Scholars, analysts and military experts gathered at Tech’s Research Institute Conference Center on Sept. 22 for the Sam Nunn Bank of America Policy Forum, which this year addressed the issues of radicalization and ideological extremism.
“We’re in a different era now. The world is a lot more complicated,” Senator Nunn said in a one-on-one interview after the forum. “The public opinion is crucial in terms of encouraging candidates and encouraging people in public office to really understand the complexity of the issues. … So I think the public’s opinion is incredibly important, and, therefore, this forum is enormously important, and probably particularly — although it’s not timed for that purpose — during an election where everybody wants simple solutions, and grandiose promises are totally unrealistic.
“Because there’s so much technology here and so many people who are so bright, and also because the students are so interested — … including Tech and Emory and the University of Georgia and historically black colleges like Morehouse and Spelman — these are the young people who are going to be faced with this problem.
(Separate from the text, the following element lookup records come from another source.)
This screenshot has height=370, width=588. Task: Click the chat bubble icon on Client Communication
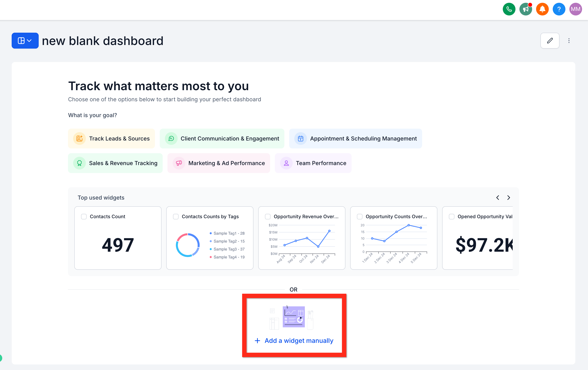point(171,138)
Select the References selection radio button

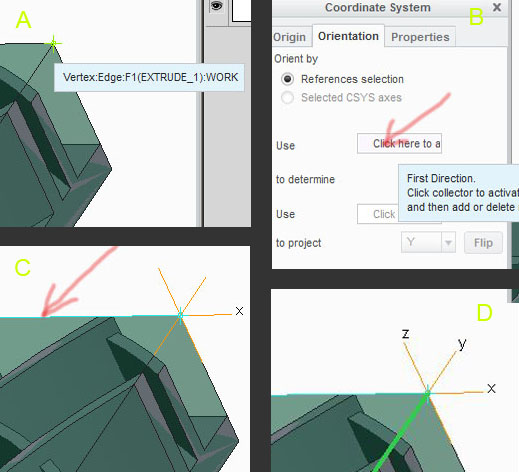tap(287, 79)
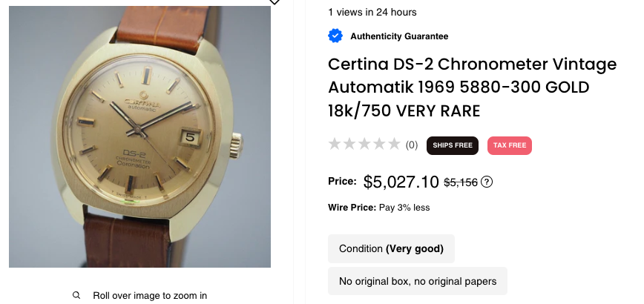Viewport: 644px width, 304px height.
Task: Select the fourth rating star
Action: [x=380, y=145]
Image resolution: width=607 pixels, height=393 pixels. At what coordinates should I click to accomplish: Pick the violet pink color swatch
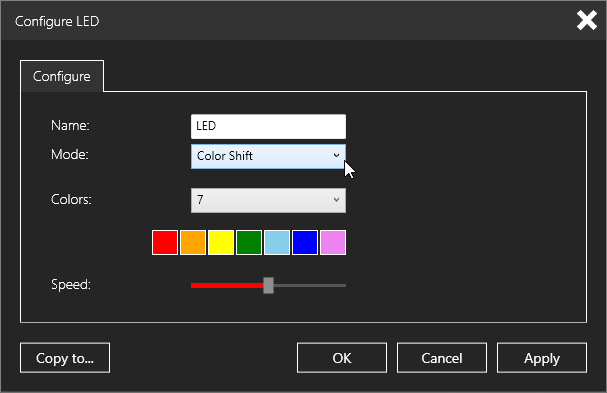point(333,242)
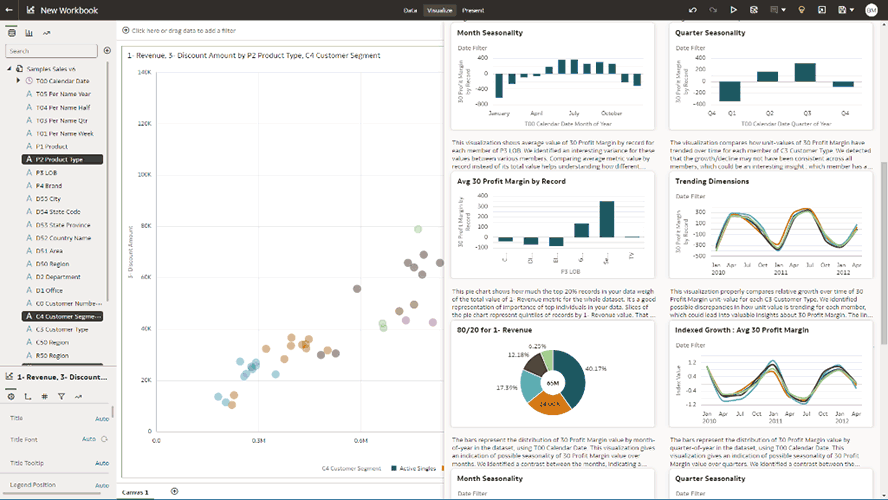888x500 pixels.
Task: Select the Filter funnel icon in properties
Action: pyautogui.click(x=62, y=397)
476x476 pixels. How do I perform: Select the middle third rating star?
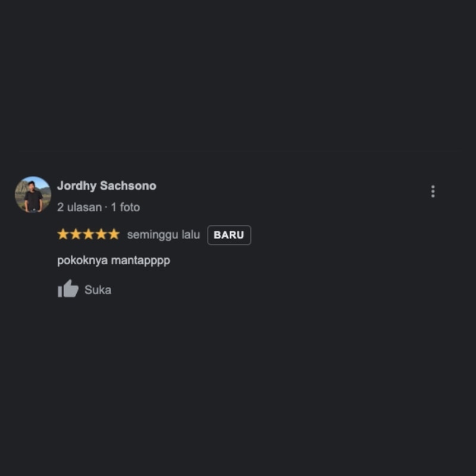point(88,234)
“I can assure you that my generation is not going to be the one to solve [radical extremism]. It’s going to be a problem that’s with us for decades, and having a sound strategy that can be implemented over time and understanding that in the long run, the Muslims have to get rid of extremism in their own ranks. But in the short run, we have to figure out how to protect ourselves and work with our allies and our friends. So all of that’s important, and having it in a public forum is extremely important, and also trying to get rid of an over-simplistic approach to complicated problems. … I’m afraid that we have too much of that going on right now.”
The two panels aimed to address two aspects of the prominence of extremism, with the first addressing the origins of extremism and the second addressing how it can best be combated in its present state.
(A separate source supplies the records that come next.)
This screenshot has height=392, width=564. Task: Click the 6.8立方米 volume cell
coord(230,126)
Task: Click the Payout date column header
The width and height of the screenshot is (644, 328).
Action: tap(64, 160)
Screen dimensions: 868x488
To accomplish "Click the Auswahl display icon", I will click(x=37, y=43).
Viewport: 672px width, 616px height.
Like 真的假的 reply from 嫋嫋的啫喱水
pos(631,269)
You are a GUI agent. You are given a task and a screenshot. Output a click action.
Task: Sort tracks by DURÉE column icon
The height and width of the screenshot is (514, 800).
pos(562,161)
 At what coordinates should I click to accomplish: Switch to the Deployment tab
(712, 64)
The first panel was opened by Jon Alterman, Ph.D., senior vice president at the Center for Strategic and International Studies and the current holder of the Brzezinski Chair in Global Security and Geostrategy.
Alterman framed his speech with an opening discussion of giraffes: while there are four species of giraffes, most laypeople generalize them as all being the same. Similarly, radicalized terrorists are put together regardless of their complex organizational structures and differing motivations.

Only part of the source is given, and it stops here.